WHAT YOU NEED TO DO
In the entries below, repeat only the lines between those holding "Given: Select the BOLL TOP 73.89 label" and "Task: Open the Home tab icon", inclusive. Leave pictures out.
---*---
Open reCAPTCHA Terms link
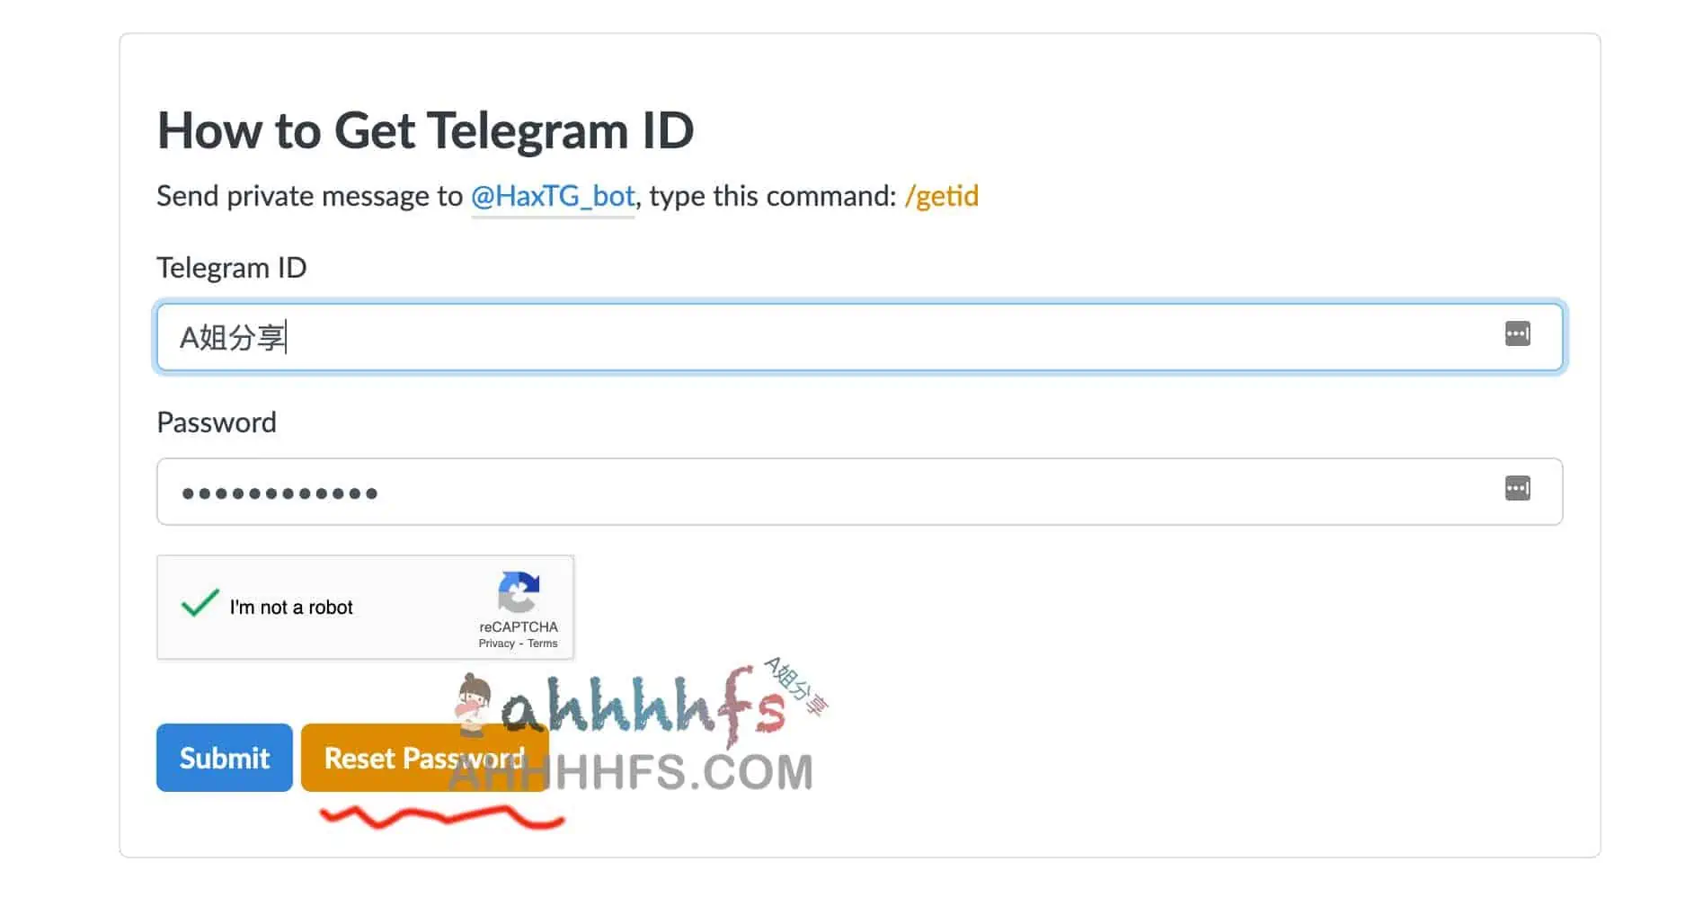Viewport: 1695px width, 906px height. click(542, 644)
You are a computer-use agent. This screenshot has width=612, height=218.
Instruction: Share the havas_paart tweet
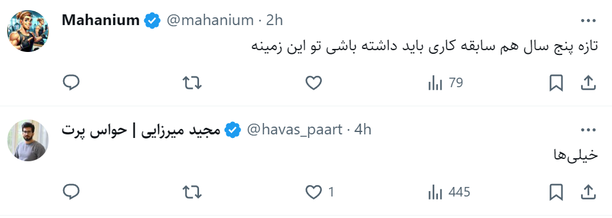[588, 192]
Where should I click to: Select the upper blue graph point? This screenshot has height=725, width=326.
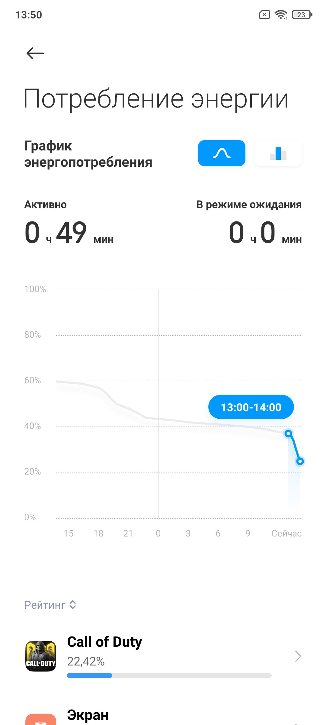pos(288,433)
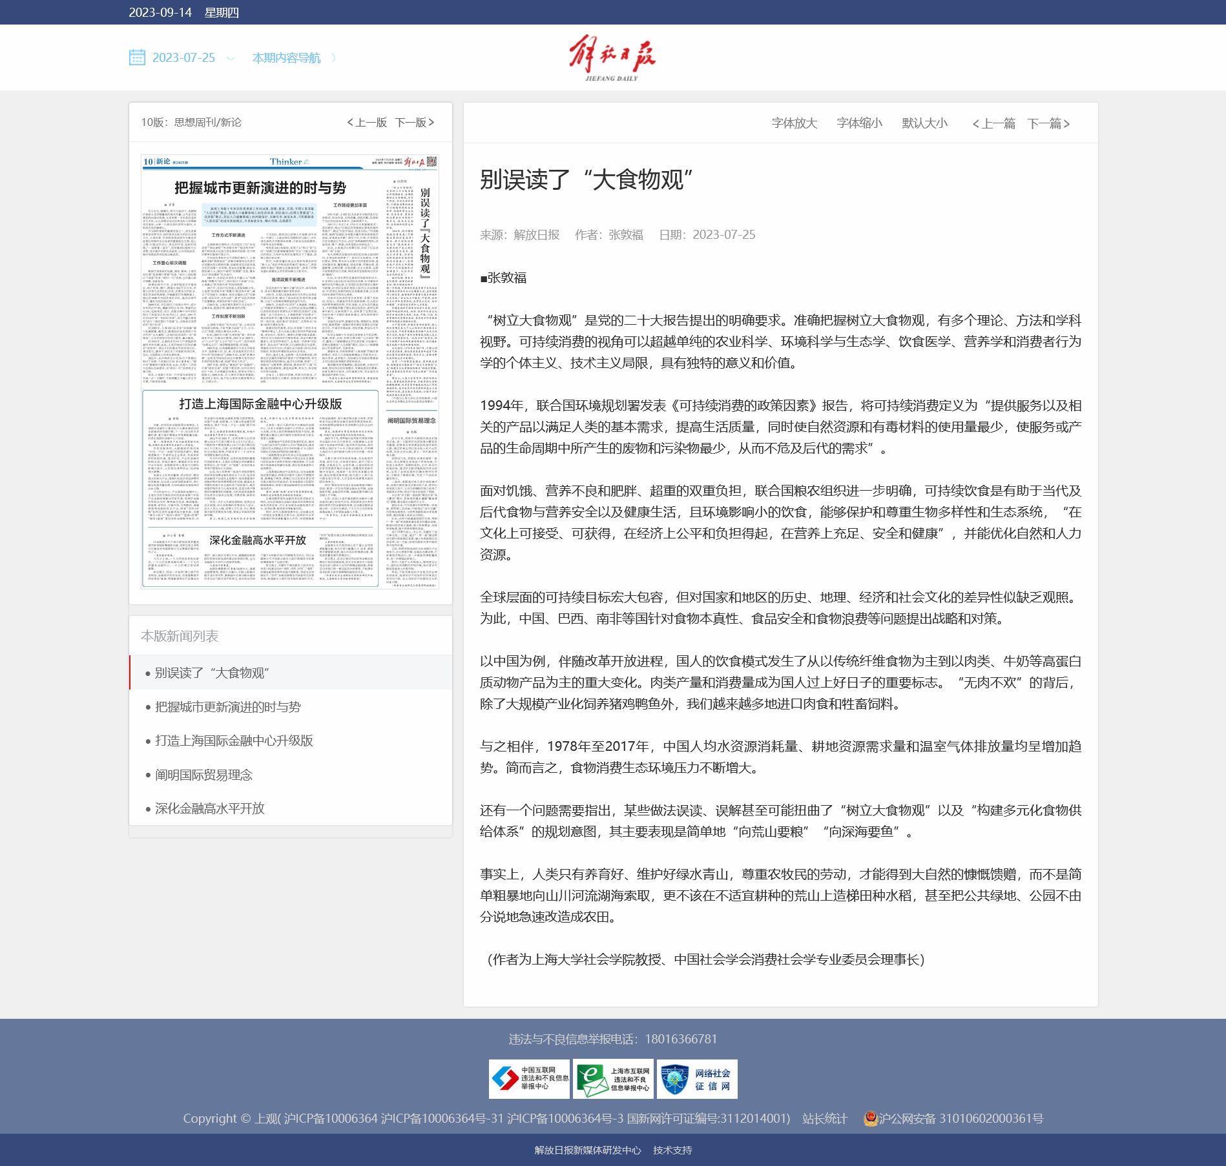Image resolution: width=1226 pixels, height=1166 pixels.
Task: Click 打造上海国际金融中心升级版 headline on page thumbnail
Action: [260, 404]
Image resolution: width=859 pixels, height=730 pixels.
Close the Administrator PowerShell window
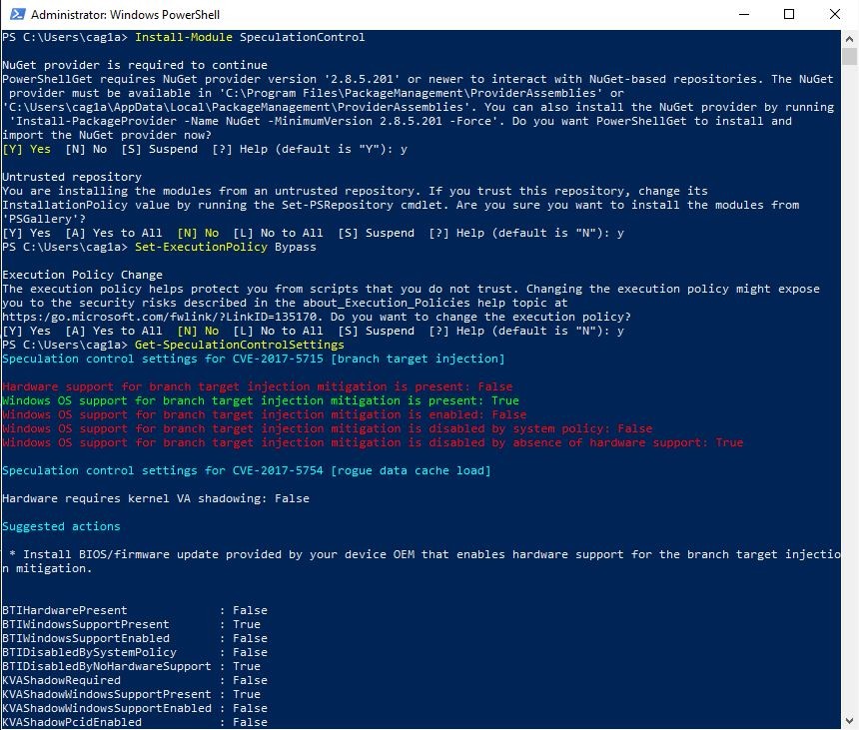(834, 14)
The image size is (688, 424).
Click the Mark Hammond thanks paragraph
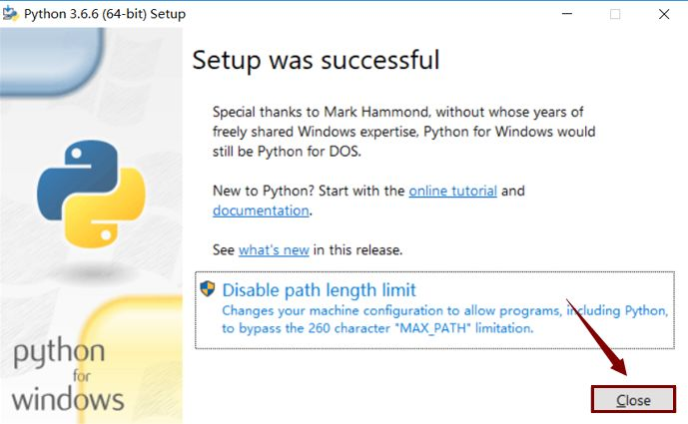pyautogui.click(x=403, y=132)
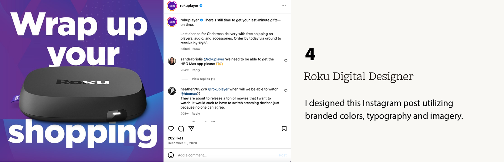Image resolution: width=504 pixels, height=162 pixels.
Task: Click the December 15, 2020 post date
Action: click(182, 143)
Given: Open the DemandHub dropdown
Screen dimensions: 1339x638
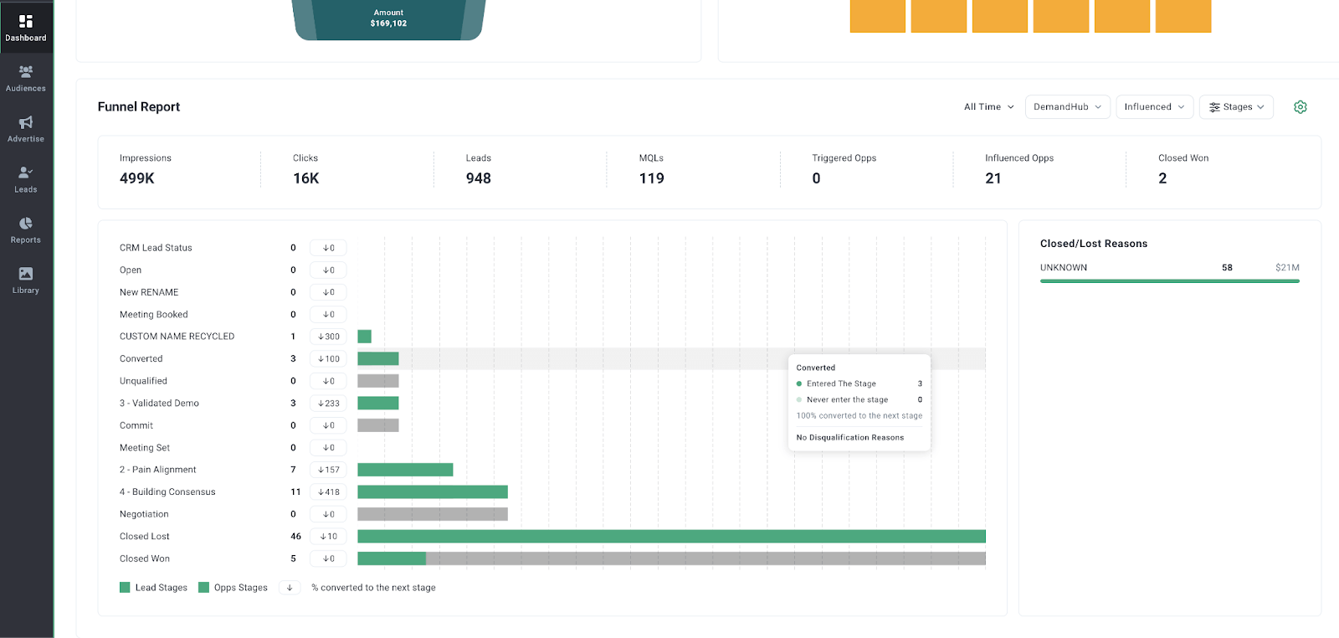Looking at the screenshot, I should point(1068,107).
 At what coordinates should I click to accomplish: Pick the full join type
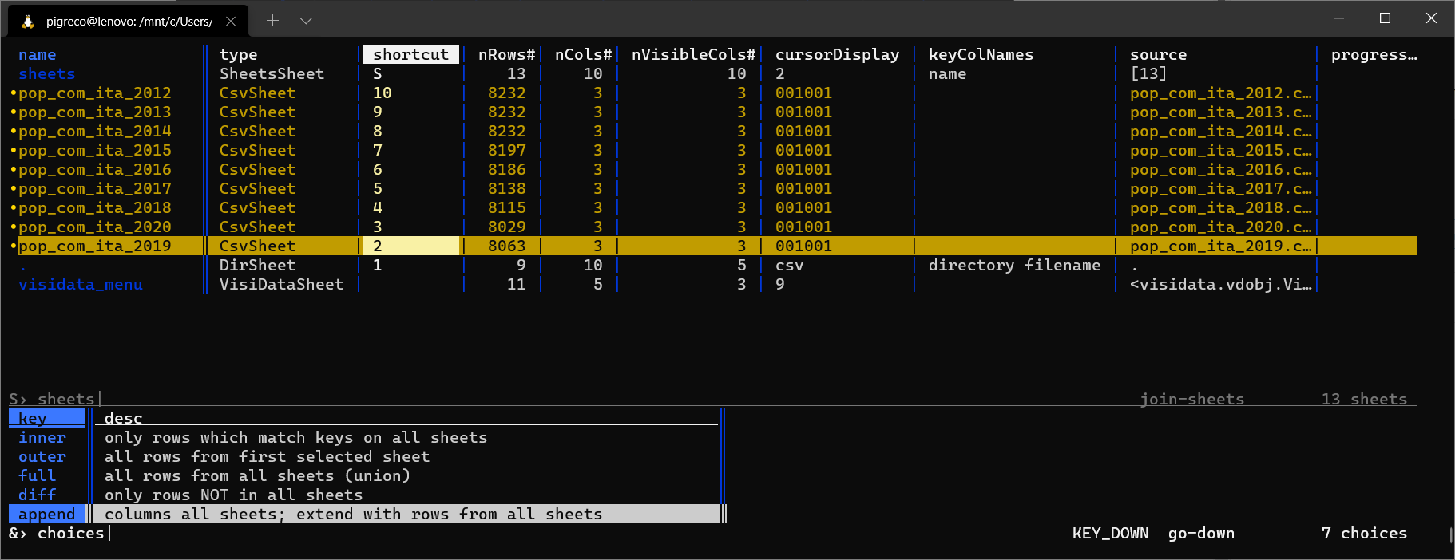click(37, 476)
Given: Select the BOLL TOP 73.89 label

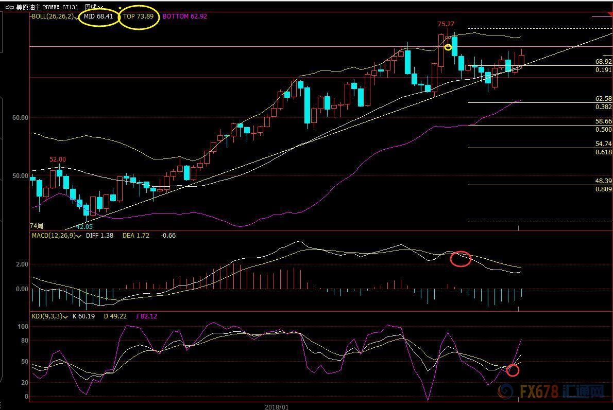Looking at the screenshot, I should pos(138,16).
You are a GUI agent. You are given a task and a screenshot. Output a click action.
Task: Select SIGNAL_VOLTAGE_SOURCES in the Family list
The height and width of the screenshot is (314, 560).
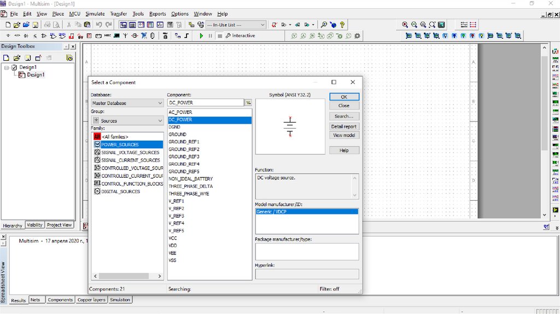[130, 153]
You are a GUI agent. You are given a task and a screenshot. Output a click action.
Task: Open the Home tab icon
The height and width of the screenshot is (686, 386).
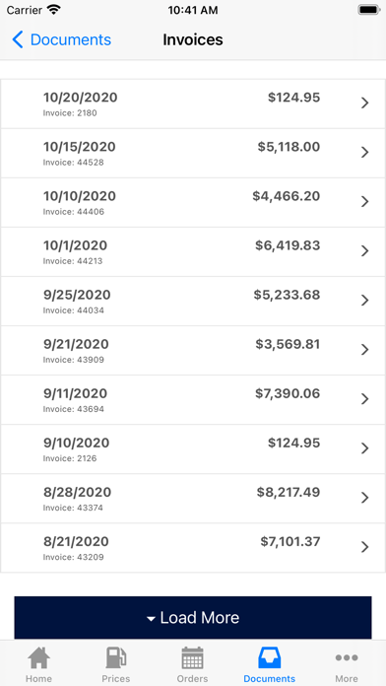pyautogui.click(x=38, y=657)
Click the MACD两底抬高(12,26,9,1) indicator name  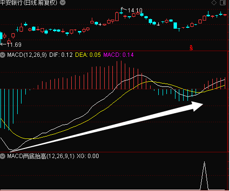[x=41, y=156]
---*---
SOLUTION FOR THIS PROBLEM
Given: Select the BOLL TOP 73.89 label

Looking at the screenshot, I should pos(138,16).
You are a GUI agent. You are given a task and a screenshot. Output a click action.
Task: Select SIGNAL_VOLTAGE_SOURCES in the Family list
The height and width of the screenshot is (314, 560).
[130, 153]
You are a GUI agent. You are given a task and a screenshot. Output a click action.
Task: Open the Home tab icon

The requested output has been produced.